(Data entries)
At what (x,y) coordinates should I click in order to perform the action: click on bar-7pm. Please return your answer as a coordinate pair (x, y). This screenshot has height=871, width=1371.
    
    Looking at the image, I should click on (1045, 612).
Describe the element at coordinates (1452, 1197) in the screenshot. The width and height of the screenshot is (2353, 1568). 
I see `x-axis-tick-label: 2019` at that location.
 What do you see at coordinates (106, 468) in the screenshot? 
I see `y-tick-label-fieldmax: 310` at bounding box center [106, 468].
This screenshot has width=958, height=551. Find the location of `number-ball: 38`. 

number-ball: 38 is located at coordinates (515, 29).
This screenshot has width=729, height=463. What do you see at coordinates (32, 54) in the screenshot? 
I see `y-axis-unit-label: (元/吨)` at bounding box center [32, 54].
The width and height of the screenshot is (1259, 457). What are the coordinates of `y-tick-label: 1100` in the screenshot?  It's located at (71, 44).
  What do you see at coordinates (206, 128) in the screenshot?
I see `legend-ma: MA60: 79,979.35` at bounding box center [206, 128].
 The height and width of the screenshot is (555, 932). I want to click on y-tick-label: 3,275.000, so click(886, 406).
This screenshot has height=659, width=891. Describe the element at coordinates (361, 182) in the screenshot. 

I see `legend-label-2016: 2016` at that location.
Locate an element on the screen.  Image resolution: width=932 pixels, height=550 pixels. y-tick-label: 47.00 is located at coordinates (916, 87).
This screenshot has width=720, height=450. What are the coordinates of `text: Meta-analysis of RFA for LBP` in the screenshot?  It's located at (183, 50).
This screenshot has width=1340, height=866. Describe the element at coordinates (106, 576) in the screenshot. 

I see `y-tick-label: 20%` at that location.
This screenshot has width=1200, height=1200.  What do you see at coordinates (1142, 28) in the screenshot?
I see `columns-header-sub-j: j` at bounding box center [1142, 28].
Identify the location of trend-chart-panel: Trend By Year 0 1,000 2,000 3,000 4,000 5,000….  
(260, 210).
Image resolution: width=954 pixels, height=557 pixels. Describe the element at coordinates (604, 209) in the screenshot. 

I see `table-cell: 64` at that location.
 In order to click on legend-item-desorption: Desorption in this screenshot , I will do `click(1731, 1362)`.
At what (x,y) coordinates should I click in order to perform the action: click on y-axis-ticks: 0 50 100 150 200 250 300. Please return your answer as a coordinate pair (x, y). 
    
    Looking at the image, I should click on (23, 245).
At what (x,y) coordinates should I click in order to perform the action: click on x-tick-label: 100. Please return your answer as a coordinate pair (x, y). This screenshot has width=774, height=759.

### Directions
Can you edit the listing above so that each "Please return your answer as a coordinate pair" becomes "Reply with a coordinate pair", leaving everything else unchanged?

### Result for this exercise
At what (x,y) coordinates should I click in order to perform the action: click on bar-7pm. Reply with a coordinate pair (x, y). This screenshot has height=871, width=1371.
    
    Looking at the image, I should click on (1045, 612).
Describe the element at coordinates (1452, 1197) in the screenshot. The width and height of the screenshot is (2353, 1568). 
I see `x-axis-tick-label: 2019` at that location.
 What do you see at coordinates (106, 468) in the screenshot? 
I see `y-tick-label-fieldmax: 310` at bounding box center [106, 468].
This screenshot has width=958, height=551. Find the location of `number-ball: 38`. 

number-ball: 38 is located at coordinates (515, 29).
This screenshot has width=729, height=463. What do you see at coordinates (32, 54) in the screenshot? 
I see `y-axis-unit-label: (元/吨)` at bounding box center [32, 54].
The width and height of the screenshot is (1259, 457). What are the coordinates of `y-tick-label: 1100` in the screenshot?  It's located at (71, 44).
  What do you see at coordinates (206, 128) in the screenshot?
I see `legend-ma: MA60: 79,979.35` at bounding box center [206, 128].
 The height and width of the screenshot is (555, 932). I want to click on y-tick-label: 3,275.000, so click(886, 406).
This screenshot has height=659, width=891. Describe the element at coordinates (361, 182) in the screenshot. 

I see `legend-label-2016: 2016` at that location.
Locate an element on the screen.  Image resolution: width=932 pixels, height=550 pixels. y-tick-label: 47.00 is located at coordinates (916, 87).
This screenshot has width=720, height=450. What are the coordinates of `text: Meta-analysis of RFA for LBP` in the screenshot?  It's located at (183, 50).
This screenshot has width=1340, height=866. Describe the element at coordinates (106, 576) in the screenshot. 

I see `y-tick-label: 20%` at that location.
This screenshot has width=1200, height=1200.  What do you see at coordinates (1142, 28) in the screenshot?
I see `columns-header-sub-j: j` at bounding box center [1142, 28].
Identify the location of trend-chart-panel: Trend By Year 0 1,000 2,000 3,000 4,000 5,000….  
(260, 210).
Image resolution: width=954 pixels, height=557 pixels. Describe the element at coordinates (604, 209) in the screenshot. 

I see `table-cell: 64` at that location.
 In order to click on legend-item-desorption: Desorption in this screenshot , I will do `click(1731, 1362)`.
At what (x,y) coordinates should I click in order to perform the action: click on y-axis-ticks: 0 50 100 150 200 250 300. Reply with a coordinate pair (x, y). 
    
    Looking at the image, I should click on (23, 245).
At what (x,y) coordinates should I click in order to perform the action: click on x-tick-label: 100. Reply with a coordinate pair (x, y). This screenshot has width=774, height=759.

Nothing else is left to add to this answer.